Lance Armstrong fits the bill, widely feted, widely admired, ground breaking achievements that were an inspiration to many. Then it turns out that it was all a charade and he cheated his way to the top and fucked everyone over on the way. He has to be the top choice. He is now synonymous with "Drug Cheat".

For those more cricketly-minded there is the sad tale of Hansie Cronje . Superb player, great captain, clean as a whistle. Right up until the point he was caught in a match-fixing scandal. That was a huge shock and his death in a plane crash shortly after cemented the tragedy.

Teuton 09-17-2019 07:23 AM

As well as Hansie, cricket also has Chris Lewis, who played for England before doing 6 years for cocaine smuggling after his retirement.

Telemark 09-17-2019 08:30 AM

Tiger Woods is the first one to come to mind, although he's rehabbed his image and game recently.

Atamasama 09-17-2019 09:15 AM

Owen Hart, the pro wrestler?

Or does a literal fall not count?

needscoffee 09-17-2019 09:42 AM

Oscar Pistorius isn't doing so well nowadays...

Barkis is Willin' 09-17-2019 10:26 AM

Thinking of NBA guys...Dennis Rodman? Can't think of anyone who's crashed and burned even close to as hard as OJ.

RickJay 09-17-2019 10:30 AM

Quote:

Originally Posted by russian heel (Post 21865046)
Well, the most obvious answer (arguably?) would be OJ Simpson. Looking for highly regarded athletes, not one hit wonders or mediocre jocks who fell through the cracks anyway.

Other nominees:

Lenny Dykstra--- former near .400 baseball hitter now a former jailbird with no teeth reduced to fighting boxing matches with Youtube stars

Just to nitpick, when did Lenny get near .400? His career high was .325.

Lenny was a hell of a player who had a disastrous fall but I'd have to agree your other pick of Pete Rose is really hard to top.
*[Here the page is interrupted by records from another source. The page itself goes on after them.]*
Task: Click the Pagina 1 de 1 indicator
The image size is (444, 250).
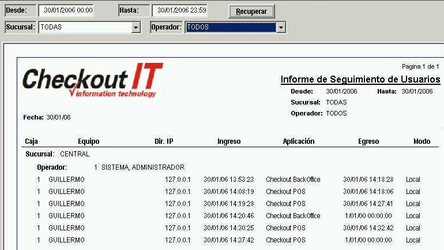Action: [x=420, y=67]
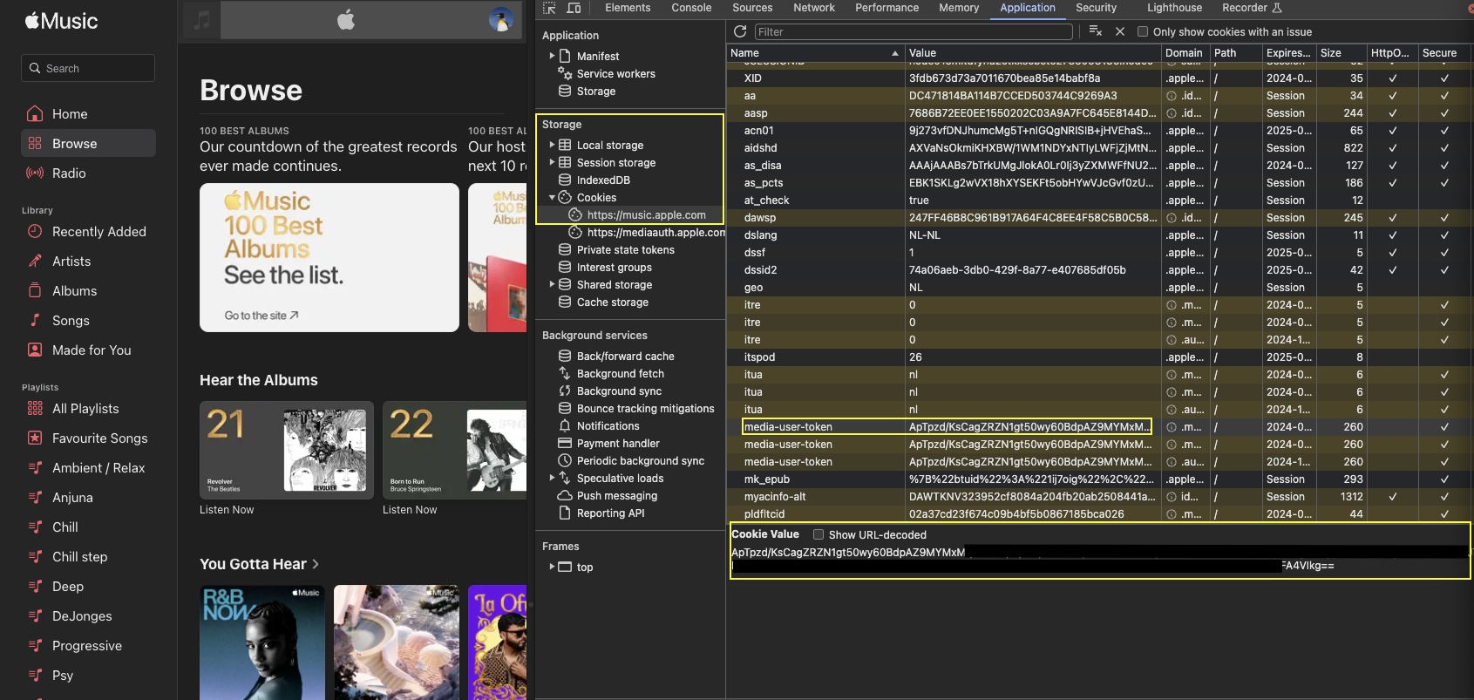Screen dimensions: 1474x700
Task: Toggle the device toolbar icon
Action: coord(574,8)
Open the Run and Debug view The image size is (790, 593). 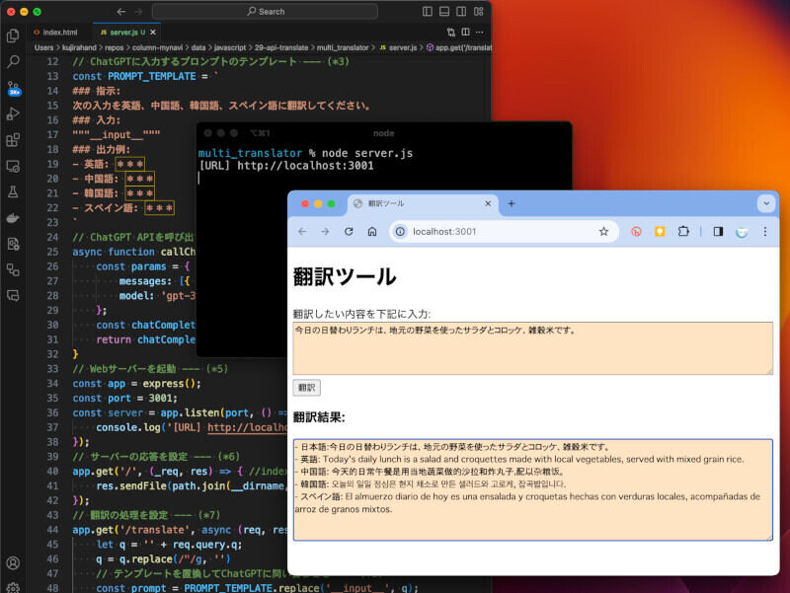tap(13, 114)

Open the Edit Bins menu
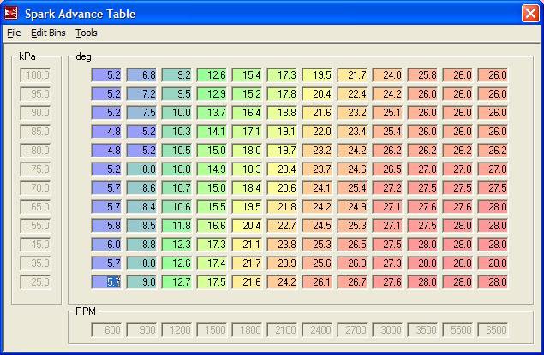48,33

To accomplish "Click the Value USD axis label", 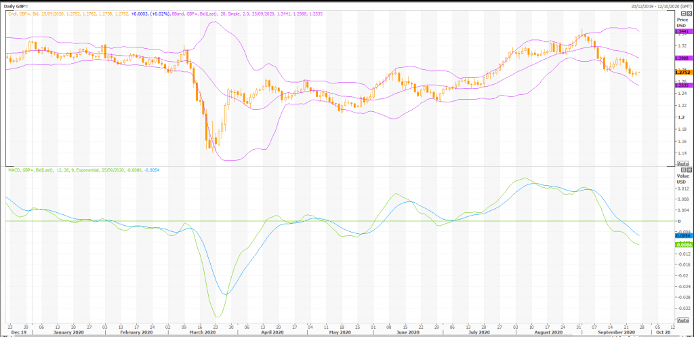I will click(x=681, y=178).
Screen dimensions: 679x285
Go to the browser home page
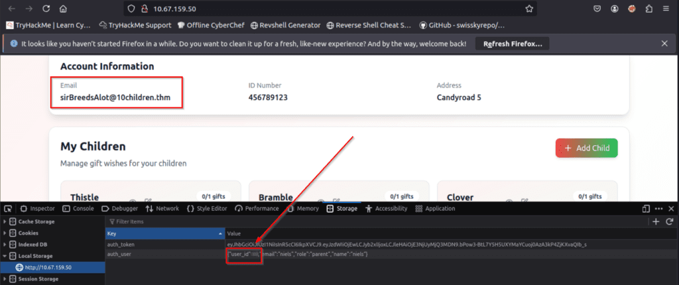(62, 9)
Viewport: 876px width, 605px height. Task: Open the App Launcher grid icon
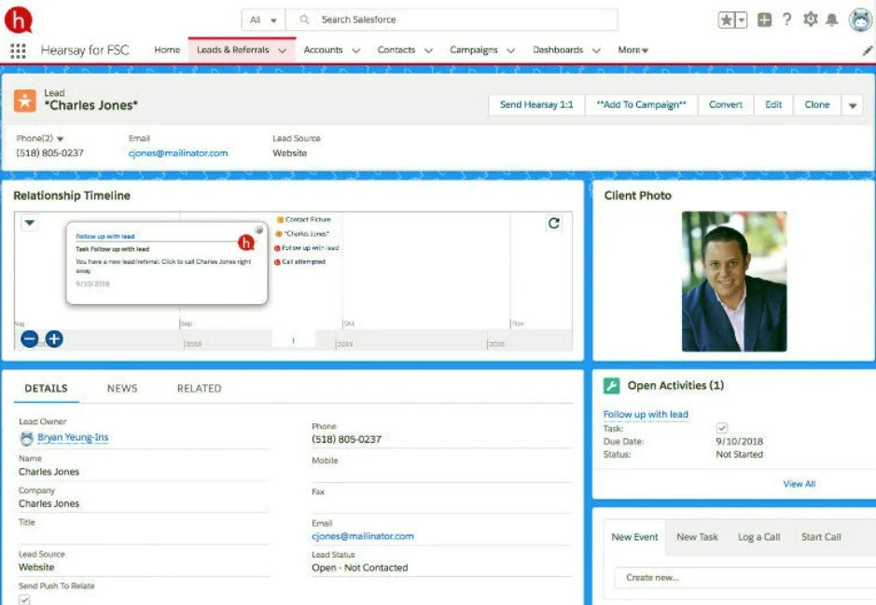click(18, 50)
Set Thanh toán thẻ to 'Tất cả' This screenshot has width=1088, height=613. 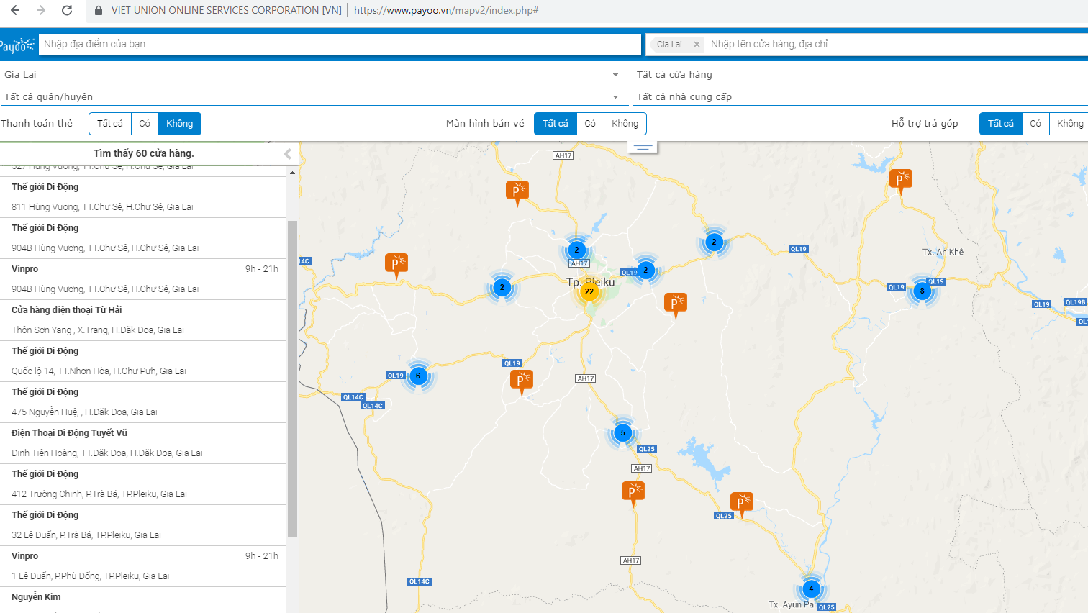(110, 124)
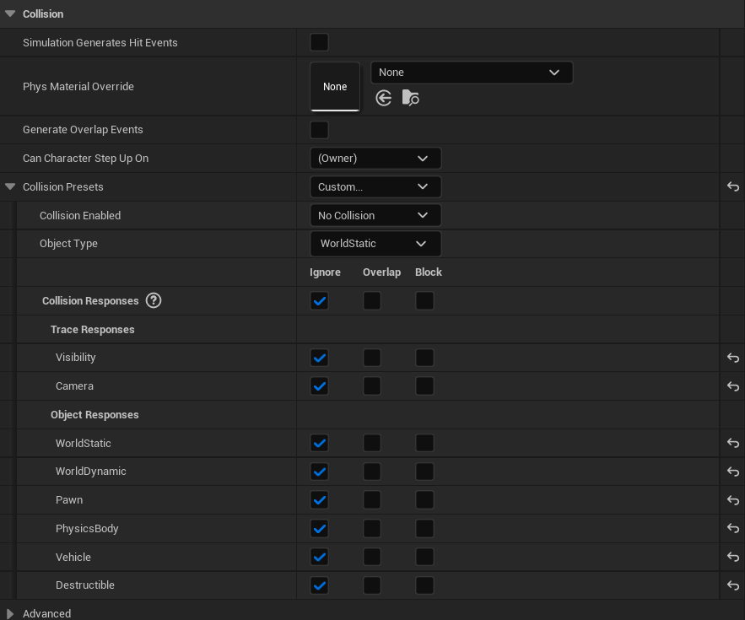
Task: Open the Collision Enabled dropdown
Action: (x=375, y=216)
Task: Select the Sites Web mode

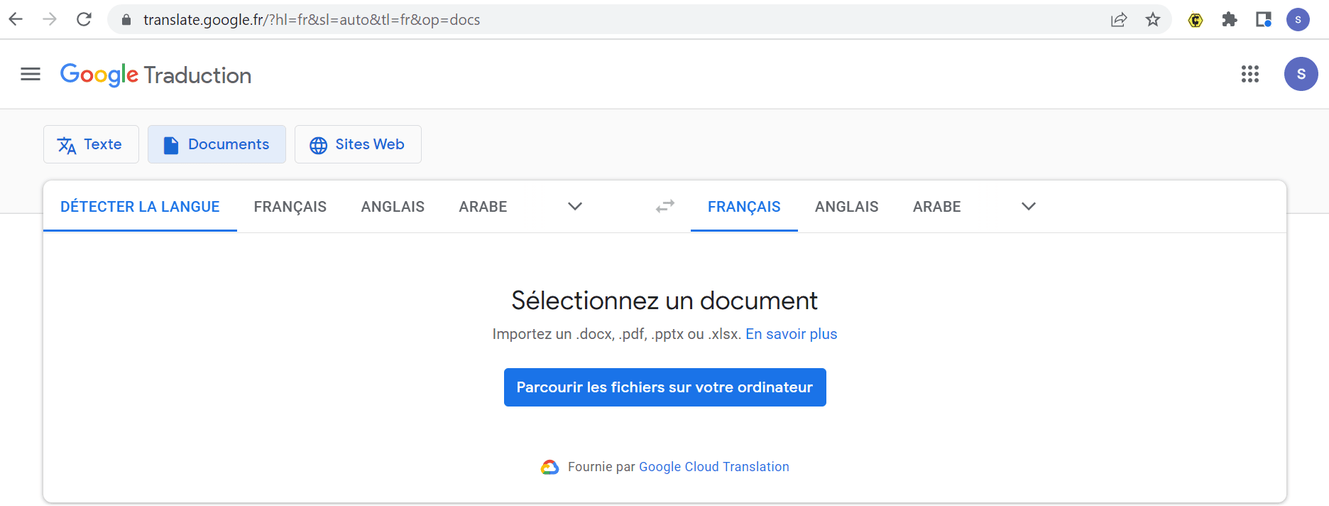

Rose now is largely a sad story to such an extent that it's hard to recall how iconic a figure he once was. Rose was THE example held up to kids of how to play baseball. He was the embodiment of grit. He personally changed the way rookies were treated. The guy's nickname included the word "hustle." Rose was not only a legendary player but held up as all that was right about being a baseball player. He threw it all away.

Alessan 09-17-2019 10:30 AM

Quote:

Originally Posted by needscoffee (Post 21865096)
Lance Armstrong

This. Everyone else mentioned, no matter what else they did, they still have their achievements. Even O.J. was once a very good athlete. Armstrong doesn't even have that.

Atamasama 09-17-2019 10:31 AM

Quote:

Originally Posted by Barkis is Willin' (Post 21865567)
Thinking of NBA guys...Dennis Rodman? Can't think of anyone who's crashed and burned even close to as hard as OJ.

No, heís still a big deal, heís even best friends with Kim Jong-un...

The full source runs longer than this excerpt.